Print the lines of the records from the beginning through the line containing "pyautogui.click(x=234, y=254)", reproducing them without alteration.

Source data:
#####

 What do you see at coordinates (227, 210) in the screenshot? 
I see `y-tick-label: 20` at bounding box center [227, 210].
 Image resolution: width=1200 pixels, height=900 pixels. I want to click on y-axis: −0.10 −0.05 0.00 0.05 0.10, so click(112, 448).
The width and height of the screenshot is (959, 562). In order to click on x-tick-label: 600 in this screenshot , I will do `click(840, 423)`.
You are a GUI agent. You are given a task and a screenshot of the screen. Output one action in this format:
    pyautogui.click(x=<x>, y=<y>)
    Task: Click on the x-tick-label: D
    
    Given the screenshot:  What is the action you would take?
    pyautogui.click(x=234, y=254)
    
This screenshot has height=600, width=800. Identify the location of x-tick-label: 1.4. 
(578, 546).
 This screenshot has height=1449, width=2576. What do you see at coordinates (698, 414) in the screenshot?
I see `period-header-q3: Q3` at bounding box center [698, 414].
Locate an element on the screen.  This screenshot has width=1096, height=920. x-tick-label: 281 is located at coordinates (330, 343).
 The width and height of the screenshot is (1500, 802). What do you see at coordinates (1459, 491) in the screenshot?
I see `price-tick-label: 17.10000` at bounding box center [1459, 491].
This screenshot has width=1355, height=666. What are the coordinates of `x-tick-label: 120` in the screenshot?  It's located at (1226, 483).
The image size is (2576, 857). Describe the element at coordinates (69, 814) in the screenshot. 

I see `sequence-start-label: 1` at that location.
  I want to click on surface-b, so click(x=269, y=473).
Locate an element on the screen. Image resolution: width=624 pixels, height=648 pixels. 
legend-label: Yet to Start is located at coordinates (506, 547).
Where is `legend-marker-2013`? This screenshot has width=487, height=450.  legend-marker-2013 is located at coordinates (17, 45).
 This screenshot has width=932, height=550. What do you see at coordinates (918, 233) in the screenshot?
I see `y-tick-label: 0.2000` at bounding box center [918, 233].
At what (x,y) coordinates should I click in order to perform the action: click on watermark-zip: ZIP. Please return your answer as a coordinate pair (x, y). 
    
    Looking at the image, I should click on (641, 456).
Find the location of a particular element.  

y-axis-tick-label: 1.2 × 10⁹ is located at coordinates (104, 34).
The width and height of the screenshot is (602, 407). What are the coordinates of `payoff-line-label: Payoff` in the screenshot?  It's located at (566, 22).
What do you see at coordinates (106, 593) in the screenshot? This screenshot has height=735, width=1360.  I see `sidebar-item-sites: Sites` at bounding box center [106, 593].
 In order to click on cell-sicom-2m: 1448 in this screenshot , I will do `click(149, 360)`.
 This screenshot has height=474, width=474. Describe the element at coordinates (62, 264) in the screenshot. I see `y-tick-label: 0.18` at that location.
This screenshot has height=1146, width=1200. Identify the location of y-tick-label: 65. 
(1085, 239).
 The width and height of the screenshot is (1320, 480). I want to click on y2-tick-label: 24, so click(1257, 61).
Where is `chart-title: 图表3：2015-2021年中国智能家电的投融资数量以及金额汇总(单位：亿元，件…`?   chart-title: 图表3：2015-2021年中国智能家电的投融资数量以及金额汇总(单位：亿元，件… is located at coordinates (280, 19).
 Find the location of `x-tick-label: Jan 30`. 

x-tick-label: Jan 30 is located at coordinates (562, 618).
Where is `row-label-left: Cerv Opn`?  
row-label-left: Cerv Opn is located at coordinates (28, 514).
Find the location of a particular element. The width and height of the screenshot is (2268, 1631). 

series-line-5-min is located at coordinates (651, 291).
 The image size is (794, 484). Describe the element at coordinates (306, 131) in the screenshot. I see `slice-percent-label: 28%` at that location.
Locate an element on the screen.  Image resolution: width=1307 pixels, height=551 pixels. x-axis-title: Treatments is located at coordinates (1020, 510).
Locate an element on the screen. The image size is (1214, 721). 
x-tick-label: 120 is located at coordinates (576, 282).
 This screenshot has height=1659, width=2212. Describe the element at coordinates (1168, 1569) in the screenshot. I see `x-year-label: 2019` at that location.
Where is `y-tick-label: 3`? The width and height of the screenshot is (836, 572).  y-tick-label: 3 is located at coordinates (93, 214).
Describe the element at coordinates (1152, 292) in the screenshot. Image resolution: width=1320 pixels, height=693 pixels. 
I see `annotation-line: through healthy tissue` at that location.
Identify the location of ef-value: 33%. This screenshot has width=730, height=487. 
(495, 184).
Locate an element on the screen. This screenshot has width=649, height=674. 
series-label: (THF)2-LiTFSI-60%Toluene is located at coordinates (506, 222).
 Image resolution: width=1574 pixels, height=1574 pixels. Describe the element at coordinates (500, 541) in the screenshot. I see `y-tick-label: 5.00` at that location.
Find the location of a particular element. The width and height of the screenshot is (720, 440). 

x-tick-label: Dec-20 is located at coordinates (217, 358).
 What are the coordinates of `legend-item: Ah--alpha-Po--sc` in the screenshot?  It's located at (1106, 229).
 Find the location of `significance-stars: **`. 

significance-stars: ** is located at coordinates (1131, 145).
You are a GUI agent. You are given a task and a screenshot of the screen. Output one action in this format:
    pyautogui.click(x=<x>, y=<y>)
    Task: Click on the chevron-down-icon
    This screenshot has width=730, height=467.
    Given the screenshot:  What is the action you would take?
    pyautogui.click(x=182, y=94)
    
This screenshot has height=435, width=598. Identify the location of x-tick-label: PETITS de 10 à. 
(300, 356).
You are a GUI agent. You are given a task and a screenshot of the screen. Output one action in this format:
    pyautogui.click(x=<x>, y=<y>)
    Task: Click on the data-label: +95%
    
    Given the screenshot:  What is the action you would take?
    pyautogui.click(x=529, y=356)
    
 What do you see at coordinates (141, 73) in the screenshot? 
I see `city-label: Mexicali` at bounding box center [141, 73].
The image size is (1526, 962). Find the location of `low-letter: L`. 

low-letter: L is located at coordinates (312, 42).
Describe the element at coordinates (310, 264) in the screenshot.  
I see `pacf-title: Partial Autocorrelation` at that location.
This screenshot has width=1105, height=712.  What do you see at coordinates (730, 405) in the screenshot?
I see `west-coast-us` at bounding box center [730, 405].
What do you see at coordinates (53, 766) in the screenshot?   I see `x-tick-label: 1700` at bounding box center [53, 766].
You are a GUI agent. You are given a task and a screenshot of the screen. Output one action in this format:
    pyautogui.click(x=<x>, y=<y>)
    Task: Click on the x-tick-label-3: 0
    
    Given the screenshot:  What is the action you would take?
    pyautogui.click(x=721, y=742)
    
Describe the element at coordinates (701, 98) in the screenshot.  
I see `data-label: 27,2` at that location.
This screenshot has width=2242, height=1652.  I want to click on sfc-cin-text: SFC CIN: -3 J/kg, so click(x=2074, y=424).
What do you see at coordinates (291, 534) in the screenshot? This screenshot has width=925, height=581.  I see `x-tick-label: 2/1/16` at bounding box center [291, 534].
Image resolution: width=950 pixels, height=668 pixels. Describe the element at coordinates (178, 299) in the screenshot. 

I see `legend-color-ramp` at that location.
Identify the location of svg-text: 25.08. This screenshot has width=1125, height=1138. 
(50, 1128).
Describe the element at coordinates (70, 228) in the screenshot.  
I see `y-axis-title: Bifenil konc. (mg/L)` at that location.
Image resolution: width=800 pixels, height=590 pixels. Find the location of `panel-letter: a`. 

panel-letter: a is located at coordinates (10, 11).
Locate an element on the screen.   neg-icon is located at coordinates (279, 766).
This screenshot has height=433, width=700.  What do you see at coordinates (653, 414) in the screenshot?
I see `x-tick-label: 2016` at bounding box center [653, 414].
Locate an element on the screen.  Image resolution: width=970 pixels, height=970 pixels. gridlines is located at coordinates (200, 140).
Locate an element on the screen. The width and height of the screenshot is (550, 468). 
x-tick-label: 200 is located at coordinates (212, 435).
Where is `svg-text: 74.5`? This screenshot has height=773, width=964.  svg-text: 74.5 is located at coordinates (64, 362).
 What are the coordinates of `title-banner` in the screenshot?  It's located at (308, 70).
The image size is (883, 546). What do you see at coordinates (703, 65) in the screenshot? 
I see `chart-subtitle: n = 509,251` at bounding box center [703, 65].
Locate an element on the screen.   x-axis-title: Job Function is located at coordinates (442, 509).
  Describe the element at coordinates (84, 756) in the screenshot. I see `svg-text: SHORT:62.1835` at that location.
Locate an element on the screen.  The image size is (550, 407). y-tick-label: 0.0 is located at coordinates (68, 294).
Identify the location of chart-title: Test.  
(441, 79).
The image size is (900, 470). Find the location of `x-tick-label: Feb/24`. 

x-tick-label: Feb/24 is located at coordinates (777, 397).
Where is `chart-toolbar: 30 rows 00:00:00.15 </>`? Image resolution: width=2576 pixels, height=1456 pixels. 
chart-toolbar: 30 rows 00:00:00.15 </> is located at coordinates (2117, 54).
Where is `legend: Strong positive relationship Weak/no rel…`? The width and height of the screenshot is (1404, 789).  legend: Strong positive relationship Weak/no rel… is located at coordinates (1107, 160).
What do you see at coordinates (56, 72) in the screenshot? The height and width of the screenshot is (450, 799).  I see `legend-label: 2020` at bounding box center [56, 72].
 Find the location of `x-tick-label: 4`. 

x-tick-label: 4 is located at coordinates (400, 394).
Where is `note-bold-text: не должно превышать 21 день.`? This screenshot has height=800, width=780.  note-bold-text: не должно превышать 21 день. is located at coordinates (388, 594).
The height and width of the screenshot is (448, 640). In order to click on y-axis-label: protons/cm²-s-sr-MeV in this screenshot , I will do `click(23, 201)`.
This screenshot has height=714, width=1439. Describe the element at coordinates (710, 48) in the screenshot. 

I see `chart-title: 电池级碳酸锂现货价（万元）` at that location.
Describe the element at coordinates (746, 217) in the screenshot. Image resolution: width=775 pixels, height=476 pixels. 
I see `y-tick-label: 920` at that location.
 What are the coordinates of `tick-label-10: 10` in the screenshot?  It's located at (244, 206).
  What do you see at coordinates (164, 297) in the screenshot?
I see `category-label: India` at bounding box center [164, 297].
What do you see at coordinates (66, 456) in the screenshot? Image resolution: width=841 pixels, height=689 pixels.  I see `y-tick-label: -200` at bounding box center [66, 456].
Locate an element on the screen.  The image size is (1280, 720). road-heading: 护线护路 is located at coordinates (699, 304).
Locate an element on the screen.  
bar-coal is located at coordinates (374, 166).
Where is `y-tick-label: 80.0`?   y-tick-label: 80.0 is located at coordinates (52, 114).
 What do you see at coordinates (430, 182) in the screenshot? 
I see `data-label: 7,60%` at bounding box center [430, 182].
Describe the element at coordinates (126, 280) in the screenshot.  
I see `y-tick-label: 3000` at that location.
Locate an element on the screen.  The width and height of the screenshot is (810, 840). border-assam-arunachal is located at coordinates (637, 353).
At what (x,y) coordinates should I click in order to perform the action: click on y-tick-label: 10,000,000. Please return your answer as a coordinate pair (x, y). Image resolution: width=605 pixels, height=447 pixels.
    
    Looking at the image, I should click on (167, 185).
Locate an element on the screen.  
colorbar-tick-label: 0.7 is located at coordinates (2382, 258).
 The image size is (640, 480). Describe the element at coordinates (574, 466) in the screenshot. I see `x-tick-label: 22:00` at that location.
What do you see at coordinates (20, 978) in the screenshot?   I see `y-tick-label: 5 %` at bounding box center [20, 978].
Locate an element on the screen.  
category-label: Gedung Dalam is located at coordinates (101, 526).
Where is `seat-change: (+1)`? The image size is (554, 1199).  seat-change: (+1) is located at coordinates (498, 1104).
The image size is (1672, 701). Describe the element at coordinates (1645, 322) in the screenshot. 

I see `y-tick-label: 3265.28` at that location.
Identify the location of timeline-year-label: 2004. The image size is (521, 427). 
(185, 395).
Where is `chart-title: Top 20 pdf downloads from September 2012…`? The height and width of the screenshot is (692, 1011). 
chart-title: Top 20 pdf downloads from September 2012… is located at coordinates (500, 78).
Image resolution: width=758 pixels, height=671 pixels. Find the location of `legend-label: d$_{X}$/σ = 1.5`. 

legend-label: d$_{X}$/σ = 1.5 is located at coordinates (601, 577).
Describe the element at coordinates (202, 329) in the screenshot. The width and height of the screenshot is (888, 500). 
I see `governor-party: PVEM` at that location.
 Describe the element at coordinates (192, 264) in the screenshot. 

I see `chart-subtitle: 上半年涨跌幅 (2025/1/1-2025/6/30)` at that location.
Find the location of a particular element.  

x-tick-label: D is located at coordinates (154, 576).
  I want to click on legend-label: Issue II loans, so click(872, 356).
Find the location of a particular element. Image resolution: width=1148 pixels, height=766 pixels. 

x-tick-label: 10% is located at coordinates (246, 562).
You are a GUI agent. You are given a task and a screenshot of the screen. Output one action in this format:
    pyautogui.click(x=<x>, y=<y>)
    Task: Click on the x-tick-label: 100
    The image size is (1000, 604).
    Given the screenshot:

#####

Result below:
 What do you see at coordinates (227, 210) in the screenshot? 
I see `y-tick-label: 20` at bounding box center [227, 210].
 Image resolution: width=1200 pixels, height=900 pixels. I want to click on y-axis: −0.10 −0.05 0.00 0.05 0.10, so click(112, 448).
The width and height of the screenshot is (959, 562). In order to click on x-tick-label: 600 in this screenshot , I will do `click(840, 423)`.
You are a GUI agent. You are given a task and a screenshot of the screen. Output one action in this format:
    pyautogui.click(x=<x>, y=<y>)
    Task: Click on the x-tick-label: D
    
    Given the screenshot:  What is the action you would take?
    pyautogui.click(x=234, y=254)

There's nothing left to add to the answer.